→ **WORK REQUEST**:
Pictures are to be left out; every line from the one that holds "Focus the DURATION key input field" to the end of the data is to be retyped exactly.

Stored data
-*-*-
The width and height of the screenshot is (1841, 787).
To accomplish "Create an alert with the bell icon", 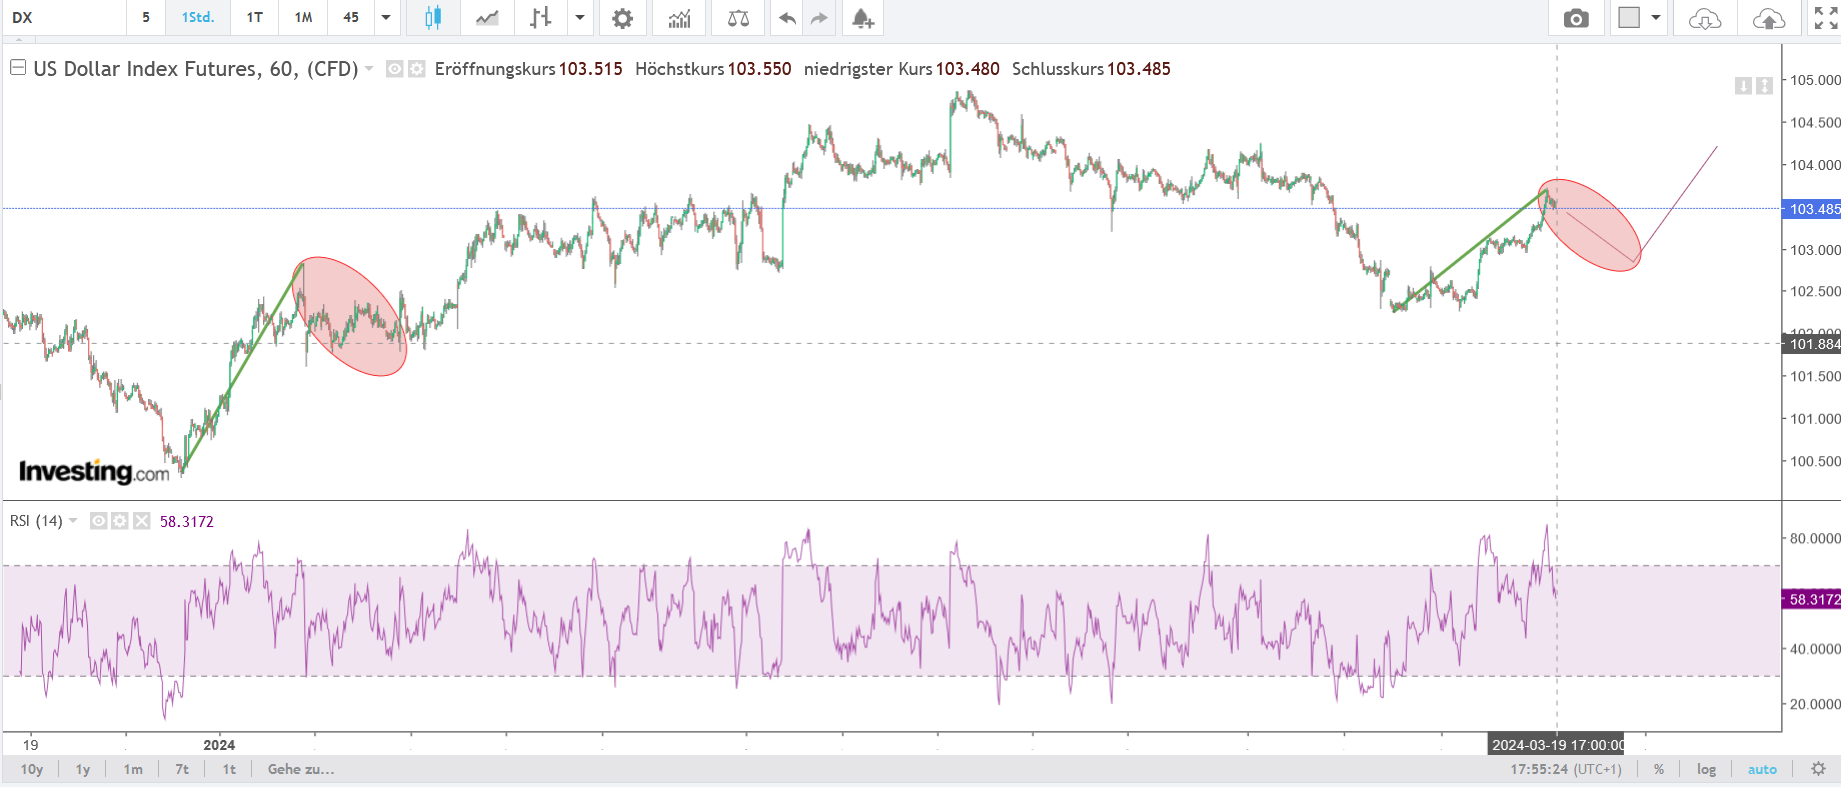I will 862,18.
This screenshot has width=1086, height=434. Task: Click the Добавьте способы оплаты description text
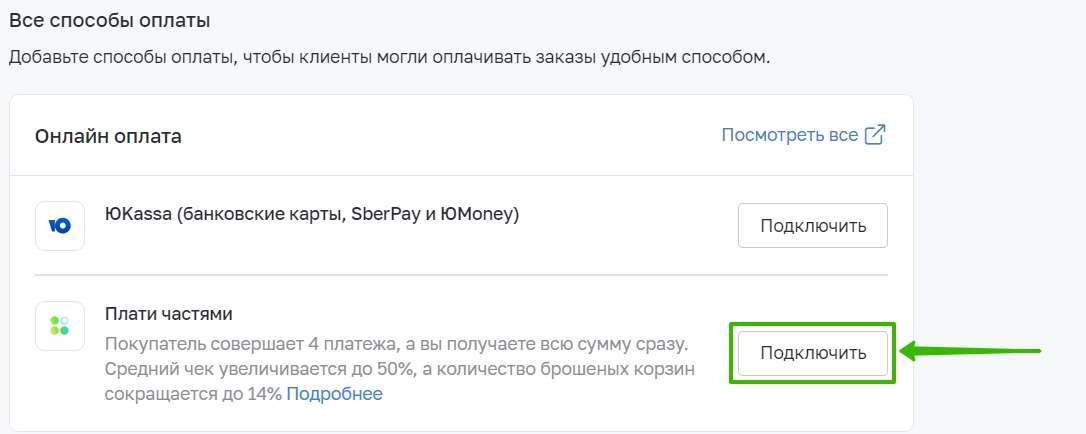click(389, 57)
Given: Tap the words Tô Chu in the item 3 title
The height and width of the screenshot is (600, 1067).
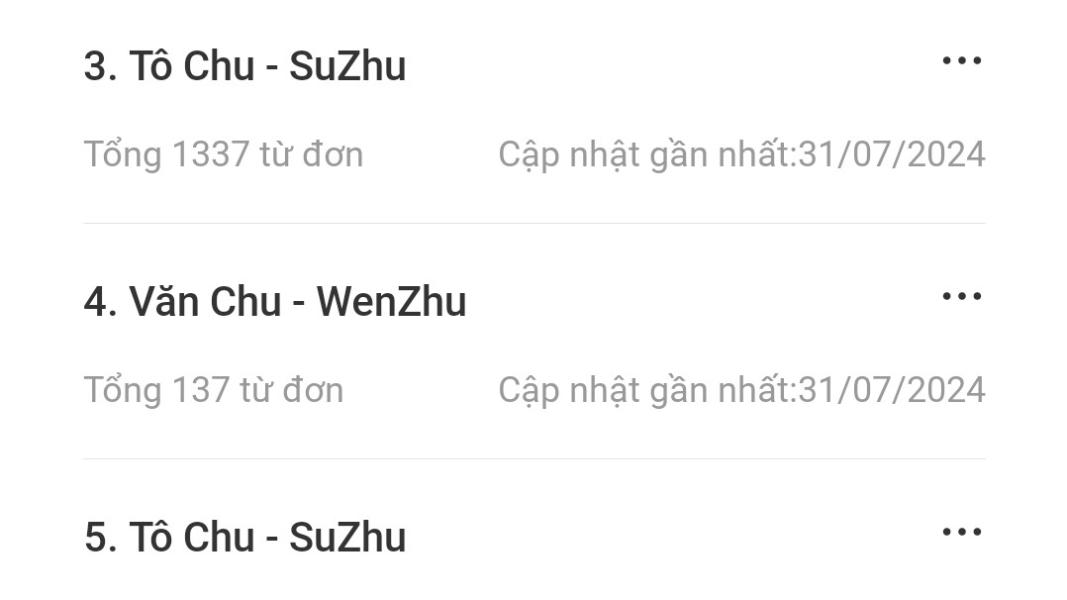Looking at the screenshot, I should 192,66.
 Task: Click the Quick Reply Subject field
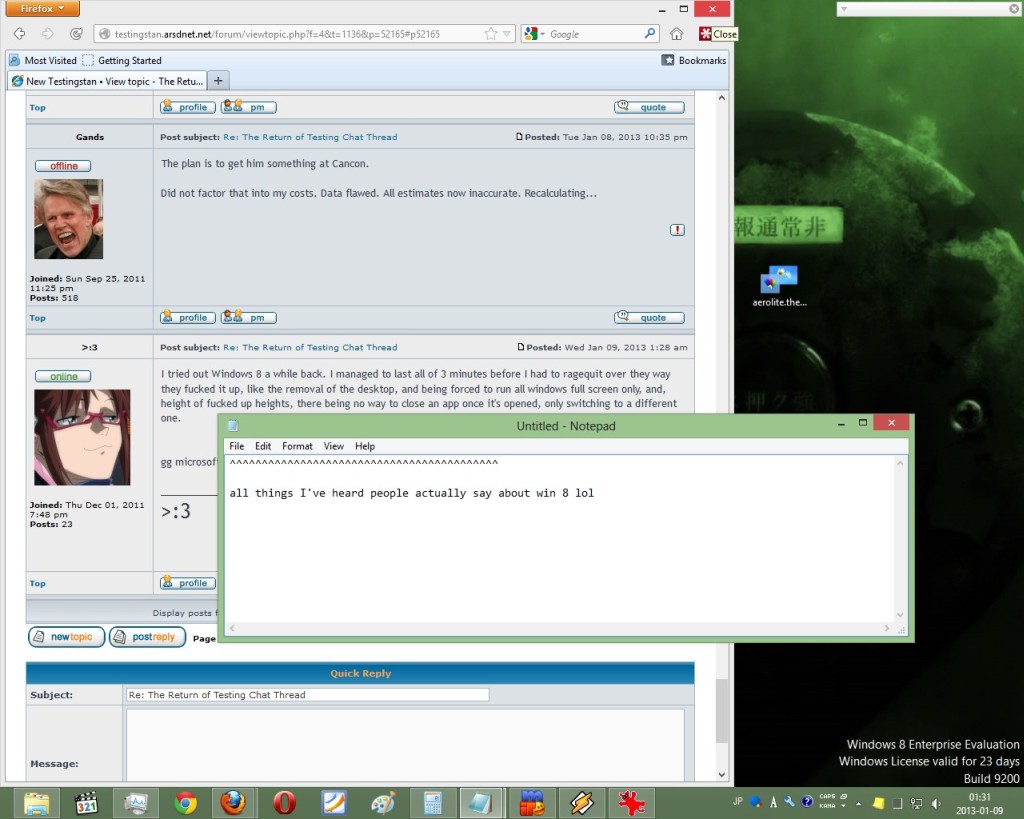coord(307,694)
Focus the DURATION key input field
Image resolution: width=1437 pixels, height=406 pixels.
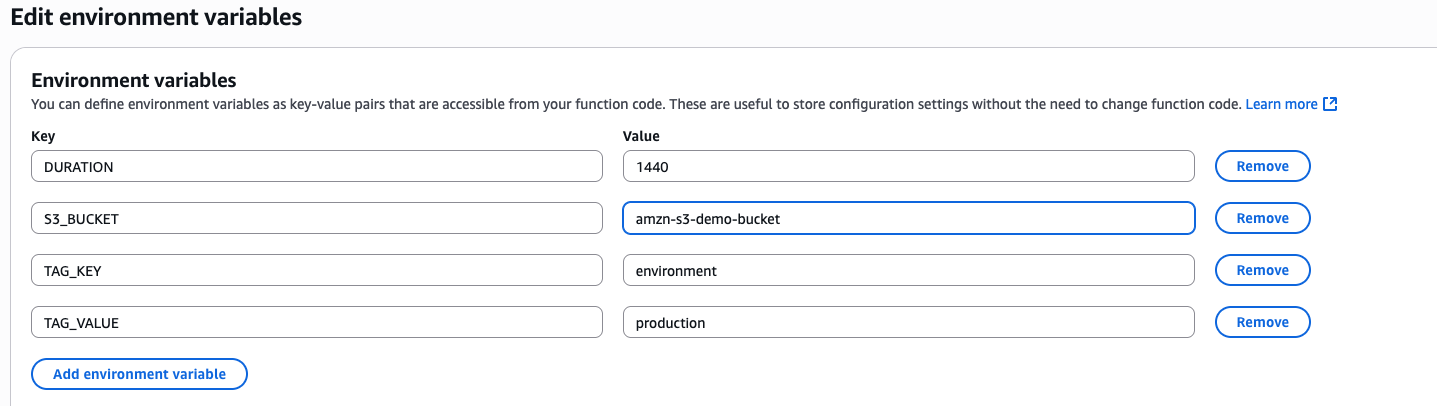coord(317,167)
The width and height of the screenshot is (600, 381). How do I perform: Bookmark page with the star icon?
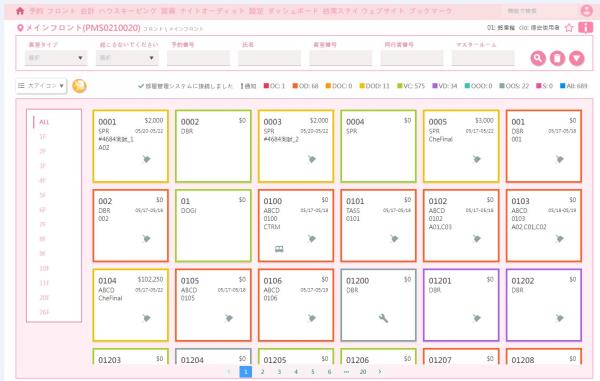[x=569, y=28]
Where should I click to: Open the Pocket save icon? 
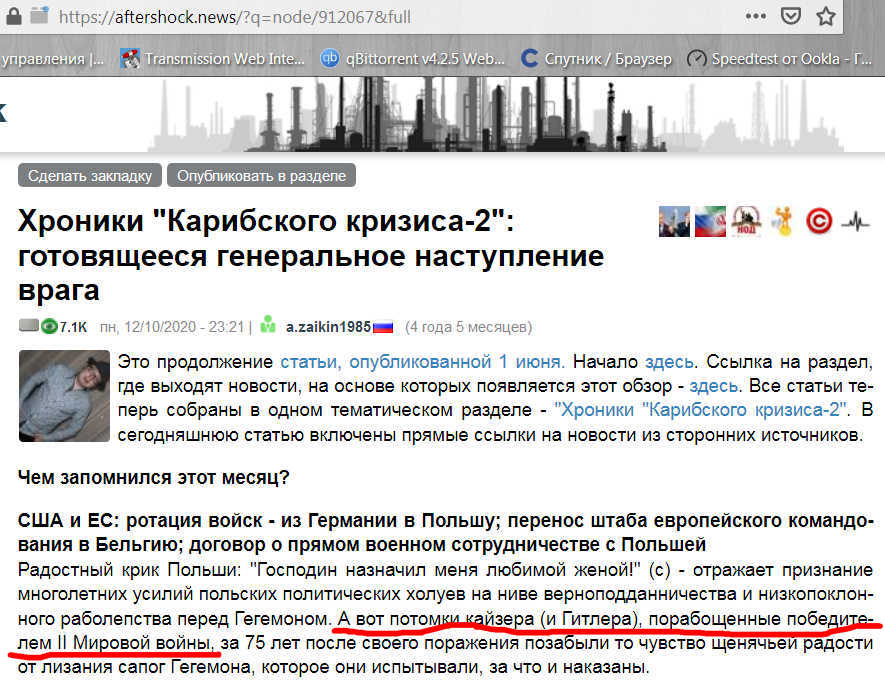790,16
-*-*-
→ **EXERCISE SOLUTION**:
Focus the DURATION key input field
Image resolution: width=1437 pixels, height=406 pixels.
coord(317,167)
The width and height of the screenshot is (600, 381). How do I perform: Bookmark page with the star icon?
[x=569, y=28]
Where should I click to: Open the Pocket save icon? 
790,16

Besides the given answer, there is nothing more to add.